Diesen Drang zum anderen Menschen, dieses unstillbare Verlangen, sich für einen anderen Menschen hinzugeben, alles für ihn aufzugeben, einen Drang, stark wie der Tod – den spüren nicht nur Sexualpartner. 

Dieser Drang könne einen Menschen auch dazu bringen, selbst in Todesgefahr den eigenen Kindern beizustehen, Verwandten in äußerster Not zu helfen, Freundinnen und Freunde ungewöhnlich nahe zu kommen. Selbst auf fremde Menschen könne sich dieser Drang richten.

Davon, dass Eltern einen Drang spüren, ganz für ihre Kinder da zu sein, auch davon erzählt die griechische Mythologie. 

Demeter, Göttin der Fruchtbarkeit, sucht verzweifelt ihre Tochter Persephone. Hades, der Gott des Totenreichs, hat Persephone in die Unterwelt geholt. Und nun lässt die Mutter Demeter alles stehen und liegen und tut nichts anderes mehr, als ihre Tochter zu suchen. Pflanzen gehen ein, die Natur erstirbt.
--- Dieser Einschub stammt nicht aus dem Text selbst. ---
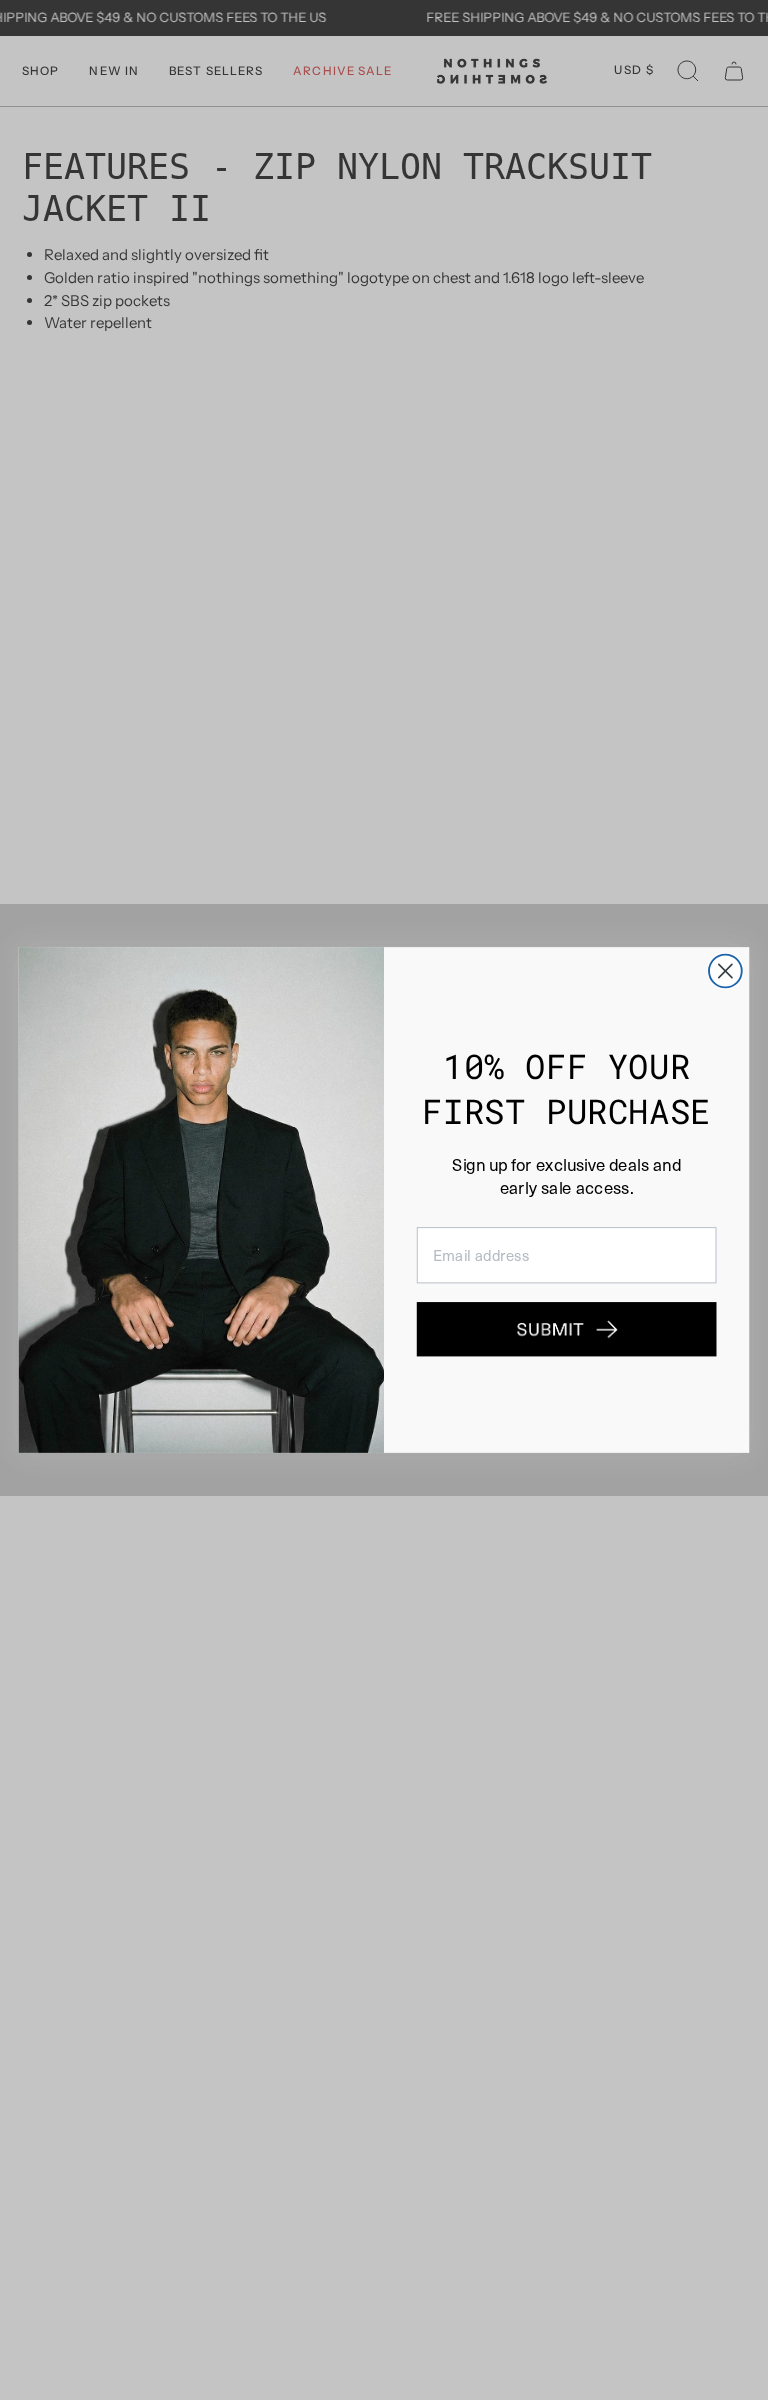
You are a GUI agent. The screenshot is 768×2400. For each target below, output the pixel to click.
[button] (567, 1329)
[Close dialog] (725, 971)
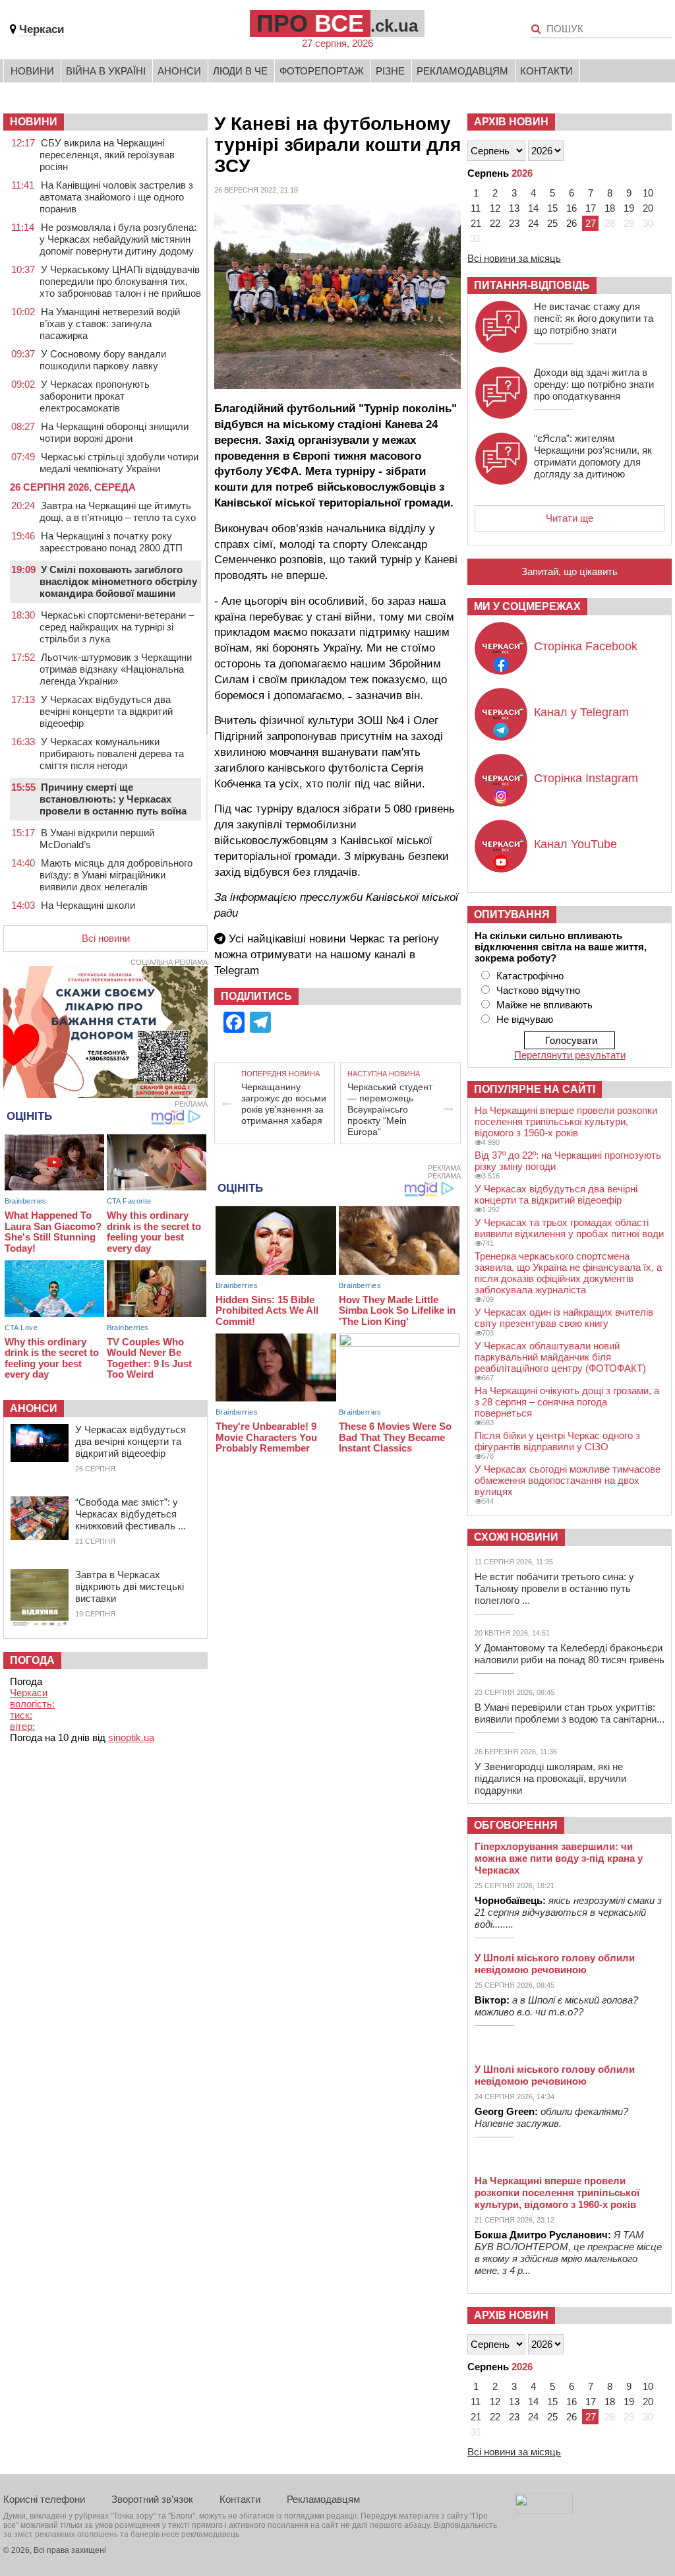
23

Bis endlich Zeus ein Einsehen hat und die Tochter Persephone aus der Unterwelt entlässt. 

Aber nur einmal im Jahr im Frühling darf sie zur Mutter heimkehren. Im Herbst muss sie zurück in die Unterwelt. Mit der Erzählung über elterliche Liebe, stark wie der Tod, erklärt der Mythos den Wechseln der Jahreszeiten. 
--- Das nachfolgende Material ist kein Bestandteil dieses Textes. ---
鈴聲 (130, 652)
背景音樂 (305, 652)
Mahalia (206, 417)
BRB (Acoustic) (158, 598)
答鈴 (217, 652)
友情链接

Du kannst reifen in deiner Liebe, sagen die altkirchlichen Theologen. Du kannst so sehr reifen, dass du sogar den Drang verspürst, dich für Menschen einzusetzen, denen du nur zufällig begegnet. Der Eros, die begehrende Liebe, kann zum Antrieb werden für die Agape, die sich verschenkende Liebe – wenn dieses Begehren sich auf Christus richtet, den wahren Bräutigam der Seele.

Und das gibt es ja tatsächlich, dass jemand den Impuls verspürt, ins Wasser zu springen, um einem Ertrinkenden das Leben zu retten. Und wenn man solche Retter fragt, warum sie so selbstlos waren, sagen sie: "Ich konnte in dem Moment nicht anders."

Dass jemand das Leben riskiert und in ein brennendes Haus rennt, um Menschen den Weg hinauszuweisen. 

Oder auch dass jemand nicht anders kann als einen Fremden für eine Nacht aufzunehmen, einen Menschen, der einfach keine Unterkunft gefunden hat. 

Mich beeindruckt, was der polnische Kinderarzt Janusz Korczak und seine Mitarbeiterin Stefania Wilczyńska getan haben. Die beiden leiteten ein jüdisches Kinderheim, zuletzt im Warschauer Ghetto. Im August 1942 sollten die Kinder nach Auschwitz deportiert werden. Korczak und Wilczyńska wussten, was auf die Kinder zukam, der Tod.

Janusz Korczak hatte bis zum Zeitpunkt der Deportation die Möglichkeit, ins Ausland zu fliehen. Lieber blieb er bei den Kindern. Stark wie der Tod kann die Liebe sein – nicht weil man sich aufopfert, es ist kein negativer Akt, sagen die altkirchlichen Theologen. Es ist ein Drang. Die gereifte und deshalb Christus begehrende Liebe treibt dich dazu.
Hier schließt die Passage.